→ 記事:
『どうしてこのボディカラー』コンセプトカーや新型車の“色”にまつわるストーリー【ジャパンモビリティショー2025】

ショーやイベントに車両を展示する場合、コンセプトを伝えたり、デザインをより良く魅せたりするために重要となる要素のひとつが“色"。
そこで今回は、自動車メーカーブースに展示されたコンセプトカーやプロトタイプモデル、また市販車のボディカラーに注目して徹底取材。どんなボディカラーが多いのか? どうしてそのカラーを選んだのか? それぞれの担当者やデザイナーに直撃してみた。

ジャパンモビリティショー2025、どんなボディカラーのクルマが多い?

まずはジャパンモビリティショー2025の自動車メーカーブースに展示されていた車両のボディカラーを集計。調査対象としたのは小型モビリティなどを除く108台だ。
その結果は、白系が一番多くて全体の25%、次いで青系が14%、シルバー/ゴールド系が13%、グレー系が10%、水色や赤系がともに8%という順番だった。

ちなみにBYDやKIAなどの中国メーカーは白系、国内自動車メーカーはグレーやシルバー、スバルやBMWは青系を多く採用。とくに白や水色はクリーンなイメージも強く、EVが増えている昨今の自動車業界を考えれば頷ける。

また、白やシルバーは、シンプルなソリッドカラーではなく、メタリックやパールなどを加えた2コート仕様だったり、艶感を抑えたマット仕様だったりと、一見シンプルに見えながらも各メーカーのこだわりが感じられた。

→ 記録データ:

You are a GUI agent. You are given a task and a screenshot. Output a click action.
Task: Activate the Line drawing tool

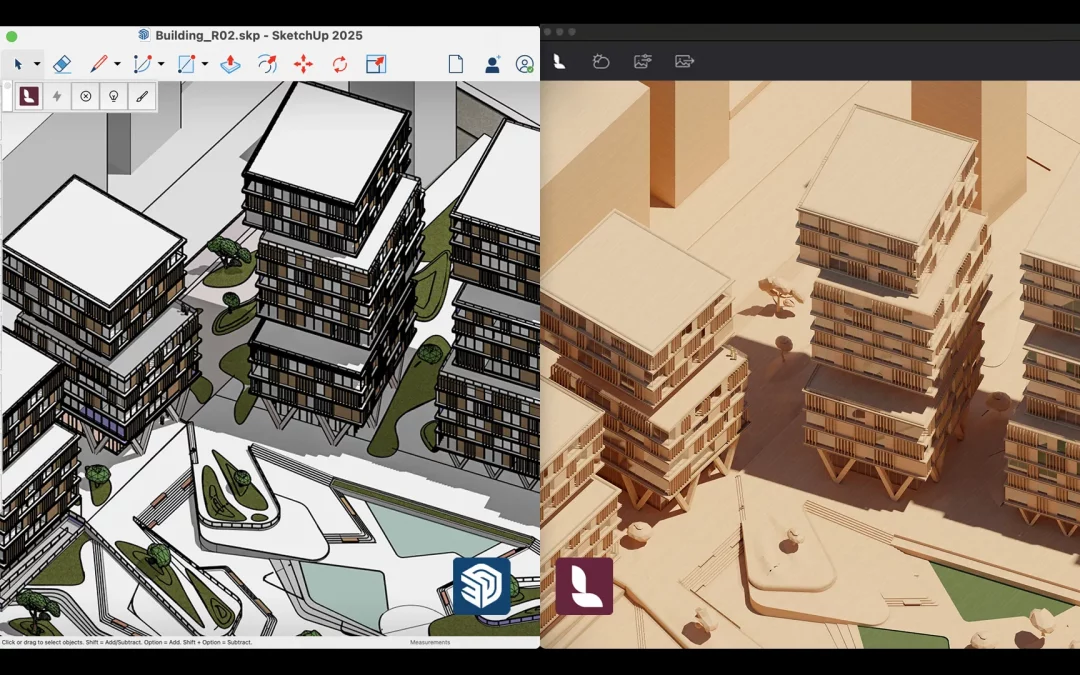click(100, 65)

→ 練習課題:
1) 記事の「ちなみにBYDやKIAなど」で始まる段落を、主な事実を残したまま短く書き直してください。
2) 記事のうち、「ショーやイベントに車両を展示」から始まり「リティなどを除く108台だ。」で終わる部分を、一字も変えずに出力してください。
課題にはこの記事の内容だけを使って答えてください。

→ 課題別解答:
1) BYDやKIAなどの中国メーカーは白系を、国内自動車メーカーはグレーやシルバーを、スバルやBMWは青系を多く採用していた。白や水色はクリーンな印象が強く、EVが増えている昨今の自動車業界を考えると納得できる。

2)
ショーやイベントに車両を展示する場合、コンセプトを伝えたり、デザインをより良く魅せたりするために重要となる要素のひとつが“色"。
そこで今回は、自動車メーカーブースに展示されたコンセプトカーやプロトタイプモデル、また市販車のボディカラーに注目して徹底取材。どんなボディカラーが多いのか? どうしてそのカラーを選んだのか? それぞれの担当者やデザイナーに直撃してみた。

ジャパンモビリティショー2025、どんなボディカラーのクルマが多い?

まずはジャパンモビリティショー2025の自動車メーカーブースに展示されていた車両のボディカラーを集計。調査対象としたのは小型モビリティなどを除く108台だ。